• Dataset:

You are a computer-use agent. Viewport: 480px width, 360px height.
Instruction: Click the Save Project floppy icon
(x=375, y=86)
* * *
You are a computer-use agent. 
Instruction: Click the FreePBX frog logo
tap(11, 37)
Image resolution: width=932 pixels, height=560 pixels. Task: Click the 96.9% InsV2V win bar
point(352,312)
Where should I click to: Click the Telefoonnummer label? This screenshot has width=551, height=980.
--
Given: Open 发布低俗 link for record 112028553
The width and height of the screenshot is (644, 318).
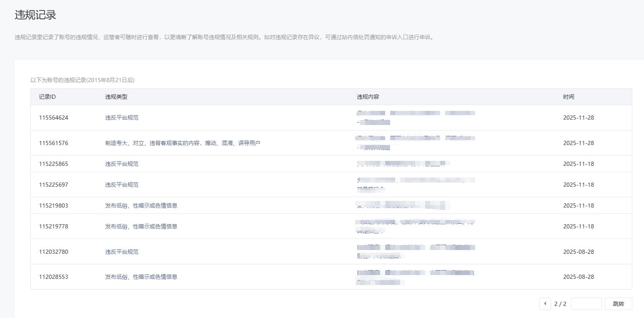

• Task objective:
All lines above that contain "computer" are required in the answer.

• Solution to the problem:
You are a computer-use agent. Viewport: 480px width, 360px height.
You are a computer-use agent. 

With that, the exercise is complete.